Arbitrary Lagrangian-Eulerian Method

The ALE method is ideal for dealing with moving meshes by mapping them to a fixed reference space in which the governing equations are solved. The figure below shows a moving mesh for a plunging and pitching airfoil and a schematic of the mapping.

ale1 ale2
Assume a moving domain $V(t)$ is mapped from the physical time and space $(t,x,y)$ to a fixed domain $\widetilde{V}$ in the computational time and space $(\tau,\xi,\eta)$, where $\tau=t$ is time.
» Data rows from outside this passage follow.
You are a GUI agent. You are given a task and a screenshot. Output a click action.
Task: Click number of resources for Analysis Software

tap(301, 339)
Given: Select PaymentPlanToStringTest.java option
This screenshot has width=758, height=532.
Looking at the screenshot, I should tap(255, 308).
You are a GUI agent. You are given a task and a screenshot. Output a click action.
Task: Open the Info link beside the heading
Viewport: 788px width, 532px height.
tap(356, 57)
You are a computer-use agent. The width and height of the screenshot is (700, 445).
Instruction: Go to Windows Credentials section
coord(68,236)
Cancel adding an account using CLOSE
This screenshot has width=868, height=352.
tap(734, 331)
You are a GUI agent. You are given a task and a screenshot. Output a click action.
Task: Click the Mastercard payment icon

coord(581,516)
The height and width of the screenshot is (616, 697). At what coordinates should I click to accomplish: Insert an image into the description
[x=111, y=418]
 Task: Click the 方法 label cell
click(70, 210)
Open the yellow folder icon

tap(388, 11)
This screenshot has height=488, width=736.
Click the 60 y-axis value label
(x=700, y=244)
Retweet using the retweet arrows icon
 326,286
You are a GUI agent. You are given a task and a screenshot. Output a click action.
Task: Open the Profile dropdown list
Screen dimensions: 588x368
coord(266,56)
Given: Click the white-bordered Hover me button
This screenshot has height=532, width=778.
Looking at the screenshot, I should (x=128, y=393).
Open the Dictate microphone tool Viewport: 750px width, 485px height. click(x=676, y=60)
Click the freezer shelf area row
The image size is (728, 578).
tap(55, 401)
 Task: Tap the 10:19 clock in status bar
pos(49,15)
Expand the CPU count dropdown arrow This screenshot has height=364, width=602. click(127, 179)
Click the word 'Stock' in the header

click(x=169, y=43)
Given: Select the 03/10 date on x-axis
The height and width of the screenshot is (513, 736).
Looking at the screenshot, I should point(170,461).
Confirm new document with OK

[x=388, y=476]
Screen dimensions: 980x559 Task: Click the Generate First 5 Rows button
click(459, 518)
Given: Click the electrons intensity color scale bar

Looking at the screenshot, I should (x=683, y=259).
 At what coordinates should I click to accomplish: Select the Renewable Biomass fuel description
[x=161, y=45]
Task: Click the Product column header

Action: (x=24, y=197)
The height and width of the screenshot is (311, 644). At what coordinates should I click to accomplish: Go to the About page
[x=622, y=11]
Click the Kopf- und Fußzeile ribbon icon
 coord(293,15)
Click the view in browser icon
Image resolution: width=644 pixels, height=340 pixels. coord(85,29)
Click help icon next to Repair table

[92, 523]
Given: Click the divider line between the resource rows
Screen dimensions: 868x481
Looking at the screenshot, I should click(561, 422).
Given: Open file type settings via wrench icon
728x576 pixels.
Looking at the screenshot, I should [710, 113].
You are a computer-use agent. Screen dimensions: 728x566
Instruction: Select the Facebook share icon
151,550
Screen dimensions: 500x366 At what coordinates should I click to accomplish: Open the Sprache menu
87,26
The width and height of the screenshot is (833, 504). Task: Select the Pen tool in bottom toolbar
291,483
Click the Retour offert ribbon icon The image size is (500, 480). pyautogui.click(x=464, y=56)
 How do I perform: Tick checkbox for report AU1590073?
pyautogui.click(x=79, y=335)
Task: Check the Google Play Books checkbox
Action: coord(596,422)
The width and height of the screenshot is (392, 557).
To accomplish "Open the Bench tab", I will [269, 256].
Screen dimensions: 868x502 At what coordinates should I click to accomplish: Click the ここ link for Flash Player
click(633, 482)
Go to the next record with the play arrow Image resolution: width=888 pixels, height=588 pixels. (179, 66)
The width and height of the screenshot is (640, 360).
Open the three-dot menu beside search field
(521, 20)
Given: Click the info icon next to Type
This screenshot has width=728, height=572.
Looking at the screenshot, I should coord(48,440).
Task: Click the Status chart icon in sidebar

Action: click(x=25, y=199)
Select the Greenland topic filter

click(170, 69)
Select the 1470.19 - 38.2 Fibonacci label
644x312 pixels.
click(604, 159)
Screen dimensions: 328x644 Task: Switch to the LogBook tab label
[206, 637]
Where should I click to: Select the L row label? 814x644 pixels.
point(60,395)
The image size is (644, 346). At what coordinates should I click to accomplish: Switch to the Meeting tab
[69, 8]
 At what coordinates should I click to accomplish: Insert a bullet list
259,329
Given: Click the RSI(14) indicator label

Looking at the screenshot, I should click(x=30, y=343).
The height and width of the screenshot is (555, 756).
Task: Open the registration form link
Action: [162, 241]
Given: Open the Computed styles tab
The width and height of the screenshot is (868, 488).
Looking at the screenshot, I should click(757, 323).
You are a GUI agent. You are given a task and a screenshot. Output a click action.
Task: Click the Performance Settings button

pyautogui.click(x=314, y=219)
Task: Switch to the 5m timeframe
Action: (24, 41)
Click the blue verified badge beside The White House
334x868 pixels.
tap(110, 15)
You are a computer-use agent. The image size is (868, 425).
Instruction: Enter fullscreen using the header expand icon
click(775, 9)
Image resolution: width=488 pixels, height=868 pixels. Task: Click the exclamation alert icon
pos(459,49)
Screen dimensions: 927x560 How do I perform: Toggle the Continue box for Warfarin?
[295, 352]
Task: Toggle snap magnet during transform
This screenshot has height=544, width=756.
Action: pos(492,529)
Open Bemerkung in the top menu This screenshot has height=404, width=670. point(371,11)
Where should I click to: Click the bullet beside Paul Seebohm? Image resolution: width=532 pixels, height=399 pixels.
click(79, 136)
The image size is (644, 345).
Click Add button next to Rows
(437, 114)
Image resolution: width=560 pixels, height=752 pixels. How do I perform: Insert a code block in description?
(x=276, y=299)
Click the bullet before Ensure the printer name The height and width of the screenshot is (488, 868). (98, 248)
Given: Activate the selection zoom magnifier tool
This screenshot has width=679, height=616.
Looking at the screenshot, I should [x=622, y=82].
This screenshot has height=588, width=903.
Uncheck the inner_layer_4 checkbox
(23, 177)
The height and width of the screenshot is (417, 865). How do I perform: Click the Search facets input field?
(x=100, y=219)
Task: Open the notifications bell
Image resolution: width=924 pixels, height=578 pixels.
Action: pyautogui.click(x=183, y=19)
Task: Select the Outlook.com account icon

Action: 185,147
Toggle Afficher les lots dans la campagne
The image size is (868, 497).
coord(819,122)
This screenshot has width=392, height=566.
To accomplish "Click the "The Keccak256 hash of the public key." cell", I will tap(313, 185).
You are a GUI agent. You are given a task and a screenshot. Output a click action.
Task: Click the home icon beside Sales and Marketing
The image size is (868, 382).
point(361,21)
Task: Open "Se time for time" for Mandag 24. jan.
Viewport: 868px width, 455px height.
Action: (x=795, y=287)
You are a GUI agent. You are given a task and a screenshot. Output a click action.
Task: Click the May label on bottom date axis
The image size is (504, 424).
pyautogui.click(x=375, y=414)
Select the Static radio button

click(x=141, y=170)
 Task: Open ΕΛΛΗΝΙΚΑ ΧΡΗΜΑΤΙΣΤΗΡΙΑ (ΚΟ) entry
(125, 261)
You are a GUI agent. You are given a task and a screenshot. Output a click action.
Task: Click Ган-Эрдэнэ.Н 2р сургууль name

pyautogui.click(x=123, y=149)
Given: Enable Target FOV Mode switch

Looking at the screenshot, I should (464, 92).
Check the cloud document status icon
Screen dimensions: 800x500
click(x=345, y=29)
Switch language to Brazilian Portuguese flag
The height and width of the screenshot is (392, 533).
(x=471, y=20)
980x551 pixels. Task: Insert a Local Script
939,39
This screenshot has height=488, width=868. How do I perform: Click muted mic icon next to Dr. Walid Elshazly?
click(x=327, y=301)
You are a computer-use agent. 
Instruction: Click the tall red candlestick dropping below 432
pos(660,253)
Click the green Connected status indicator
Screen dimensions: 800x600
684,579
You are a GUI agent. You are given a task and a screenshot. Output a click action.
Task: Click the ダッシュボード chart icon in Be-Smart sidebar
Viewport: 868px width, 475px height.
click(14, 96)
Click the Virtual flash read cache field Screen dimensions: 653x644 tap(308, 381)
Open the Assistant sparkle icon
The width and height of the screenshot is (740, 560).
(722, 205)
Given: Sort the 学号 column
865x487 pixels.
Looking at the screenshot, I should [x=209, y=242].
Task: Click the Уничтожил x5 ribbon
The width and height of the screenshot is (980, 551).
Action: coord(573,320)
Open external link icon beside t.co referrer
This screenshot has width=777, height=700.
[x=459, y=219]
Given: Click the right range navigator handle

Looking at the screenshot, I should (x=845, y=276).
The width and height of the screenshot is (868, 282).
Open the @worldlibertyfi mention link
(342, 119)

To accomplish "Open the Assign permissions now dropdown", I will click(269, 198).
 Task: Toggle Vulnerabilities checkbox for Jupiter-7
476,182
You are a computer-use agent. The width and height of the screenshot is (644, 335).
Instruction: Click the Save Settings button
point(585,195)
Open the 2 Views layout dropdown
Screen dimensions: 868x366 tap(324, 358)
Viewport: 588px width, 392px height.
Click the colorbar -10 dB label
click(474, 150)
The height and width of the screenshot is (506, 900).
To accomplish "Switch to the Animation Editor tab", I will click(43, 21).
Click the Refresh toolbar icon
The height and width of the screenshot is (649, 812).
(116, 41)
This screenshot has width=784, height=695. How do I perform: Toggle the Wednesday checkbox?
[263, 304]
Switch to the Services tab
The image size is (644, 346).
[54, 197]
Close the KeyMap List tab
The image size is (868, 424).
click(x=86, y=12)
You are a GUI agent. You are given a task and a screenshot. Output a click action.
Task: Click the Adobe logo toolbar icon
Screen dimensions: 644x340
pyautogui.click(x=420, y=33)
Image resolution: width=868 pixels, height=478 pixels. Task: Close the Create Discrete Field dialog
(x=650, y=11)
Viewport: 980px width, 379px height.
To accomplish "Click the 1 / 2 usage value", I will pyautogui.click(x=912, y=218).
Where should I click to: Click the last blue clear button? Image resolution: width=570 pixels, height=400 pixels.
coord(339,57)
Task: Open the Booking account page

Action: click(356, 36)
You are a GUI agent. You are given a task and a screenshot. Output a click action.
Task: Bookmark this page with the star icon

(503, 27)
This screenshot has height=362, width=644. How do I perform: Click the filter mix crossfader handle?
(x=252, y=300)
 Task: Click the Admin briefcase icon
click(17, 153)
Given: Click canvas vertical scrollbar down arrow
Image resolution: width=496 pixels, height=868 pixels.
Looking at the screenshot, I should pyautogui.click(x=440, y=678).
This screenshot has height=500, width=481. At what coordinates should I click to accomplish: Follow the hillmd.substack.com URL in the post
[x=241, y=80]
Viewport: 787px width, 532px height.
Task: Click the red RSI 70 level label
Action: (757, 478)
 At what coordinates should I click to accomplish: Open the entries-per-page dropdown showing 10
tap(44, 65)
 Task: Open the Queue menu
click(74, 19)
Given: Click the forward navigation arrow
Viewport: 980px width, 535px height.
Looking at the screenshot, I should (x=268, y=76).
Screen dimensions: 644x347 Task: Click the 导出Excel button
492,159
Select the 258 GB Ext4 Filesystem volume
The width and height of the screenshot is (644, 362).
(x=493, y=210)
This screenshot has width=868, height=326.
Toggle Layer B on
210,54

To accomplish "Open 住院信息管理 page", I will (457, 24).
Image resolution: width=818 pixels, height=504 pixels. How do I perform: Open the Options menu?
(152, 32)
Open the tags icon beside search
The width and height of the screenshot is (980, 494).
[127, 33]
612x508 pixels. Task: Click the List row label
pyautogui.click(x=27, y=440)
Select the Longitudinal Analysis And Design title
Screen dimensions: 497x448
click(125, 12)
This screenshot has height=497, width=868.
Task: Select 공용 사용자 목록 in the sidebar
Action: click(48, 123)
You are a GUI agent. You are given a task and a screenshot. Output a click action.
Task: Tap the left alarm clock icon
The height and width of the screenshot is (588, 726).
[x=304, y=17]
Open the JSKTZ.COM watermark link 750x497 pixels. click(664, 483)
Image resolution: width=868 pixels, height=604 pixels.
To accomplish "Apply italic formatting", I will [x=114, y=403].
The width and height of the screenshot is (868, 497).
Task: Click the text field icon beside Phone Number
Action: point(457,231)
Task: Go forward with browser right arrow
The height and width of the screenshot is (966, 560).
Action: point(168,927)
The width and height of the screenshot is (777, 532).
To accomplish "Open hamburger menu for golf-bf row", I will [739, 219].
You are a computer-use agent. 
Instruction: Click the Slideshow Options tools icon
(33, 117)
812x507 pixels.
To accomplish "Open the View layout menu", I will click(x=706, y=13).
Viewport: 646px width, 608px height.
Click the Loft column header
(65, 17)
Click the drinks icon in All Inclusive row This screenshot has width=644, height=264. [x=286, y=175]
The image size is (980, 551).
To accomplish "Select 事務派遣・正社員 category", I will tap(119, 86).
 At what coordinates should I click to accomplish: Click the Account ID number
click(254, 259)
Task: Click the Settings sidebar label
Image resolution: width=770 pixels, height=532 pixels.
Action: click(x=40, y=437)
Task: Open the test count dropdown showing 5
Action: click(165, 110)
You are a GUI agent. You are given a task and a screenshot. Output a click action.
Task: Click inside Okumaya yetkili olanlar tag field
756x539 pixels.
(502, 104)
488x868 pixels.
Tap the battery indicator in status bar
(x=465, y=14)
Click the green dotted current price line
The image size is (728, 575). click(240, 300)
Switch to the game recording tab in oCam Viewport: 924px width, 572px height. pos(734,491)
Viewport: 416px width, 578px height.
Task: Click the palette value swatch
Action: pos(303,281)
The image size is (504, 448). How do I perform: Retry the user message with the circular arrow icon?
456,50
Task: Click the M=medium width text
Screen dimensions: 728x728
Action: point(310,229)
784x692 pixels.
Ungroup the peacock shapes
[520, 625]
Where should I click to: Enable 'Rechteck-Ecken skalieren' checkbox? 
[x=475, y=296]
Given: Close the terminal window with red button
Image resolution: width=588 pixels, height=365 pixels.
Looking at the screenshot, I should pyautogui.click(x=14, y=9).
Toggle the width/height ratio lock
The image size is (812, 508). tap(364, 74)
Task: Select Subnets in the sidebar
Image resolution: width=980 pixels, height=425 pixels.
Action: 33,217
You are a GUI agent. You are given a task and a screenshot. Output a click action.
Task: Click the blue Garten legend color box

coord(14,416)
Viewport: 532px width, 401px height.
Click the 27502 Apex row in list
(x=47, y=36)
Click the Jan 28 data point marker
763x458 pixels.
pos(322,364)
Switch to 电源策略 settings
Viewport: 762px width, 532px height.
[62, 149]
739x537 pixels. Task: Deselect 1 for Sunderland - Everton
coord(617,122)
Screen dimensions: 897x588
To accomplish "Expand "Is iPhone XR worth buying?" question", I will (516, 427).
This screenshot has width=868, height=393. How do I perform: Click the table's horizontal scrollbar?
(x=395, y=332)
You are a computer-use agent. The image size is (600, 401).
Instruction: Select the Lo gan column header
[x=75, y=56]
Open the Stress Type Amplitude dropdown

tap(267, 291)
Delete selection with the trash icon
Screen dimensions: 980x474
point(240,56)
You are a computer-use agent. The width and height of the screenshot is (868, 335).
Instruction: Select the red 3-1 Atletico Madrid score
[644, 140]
It can be shown that the Navier-Stokes equations will take the following conservative form in the computational space, $$ \frac{\partial \widetilde{\mathbf{Q}}} {\partial t} + \frac{\partial \widetilde{\mathbf{F}}} {\partial \xi} + \frac{\partial \widetilde{\mathbf{G}}} {\partial \eta} = 0, $$ where the computational variable and fluxes are related to the physical ones through $$ \left( \begin{array}{c} \widetilde{\mathbf{Q}} \\ \widetilde{\mathbf{F}} \\ \widetilde{\mathbf{G}} \end{array} \right) = |\mathcal{J}|\mathcal{J}^{-1} \left( \begin{array}{c} \mathbf{Q} \\ \mathbf{F} \\ \mathbf{G} \end{array} \right), $$ where $$ |\mathcal{J}| = \left| \frac{\partial(t,x,y)}{\partial(\tau,\xi,\eta)} \right| = \left| \begin{matrix} 1 & 0 & 0 \\ x_t & x_{\xi} & x_{\eta} \\ y_t & y_{\xi} & y_{\eta} \end{matrix} \right|, $$ $$ \mathcal{J}^{-1} = \frac{\partial(\tau,\xi,\eta)}{\partial(t,x,y)} = \frac{1}{|\mathcal{J}|} \begin{bmatrix} \phantom{-} |\mathcal{J}| & \phantom{-}0 & \phantom{-}0 \\ -x_t y_\eta + y_t x_\eta & \phantom{-}y_\eta & -x_\eta \\ \phantom{-}x_t y_\xi - y_t x_\xi & -y_\xi & \phantom{-} x_\xi \end{bmatrix}. $$ The above derivation is in a general form. Alternatively, the ALE method can be cast into a two-step procedure. In the first step, the physical fluxes are modified to take into account grid velocities as, $$ \mathbf{F}^\prime = \mathbf{F} - u_g \mathbf{Q}, ~ \mathbf{G}^\prime = \mathbf{G} - v_g \mathbf{Q}, $$ where $(u_g,v_g)=(x_t,y_t)$ are the grid velocities, $\mathbf{F}$ and $\mathbf{G}$ are the original physical fluxes. In the second step, the modified fluxes are transformed to the computational ones (i.e., $\widetilde{\mathbf{F}}$ and $\widetilde{\mathbf{G}}$) in the same way as for fixed grids (see the SD method for details).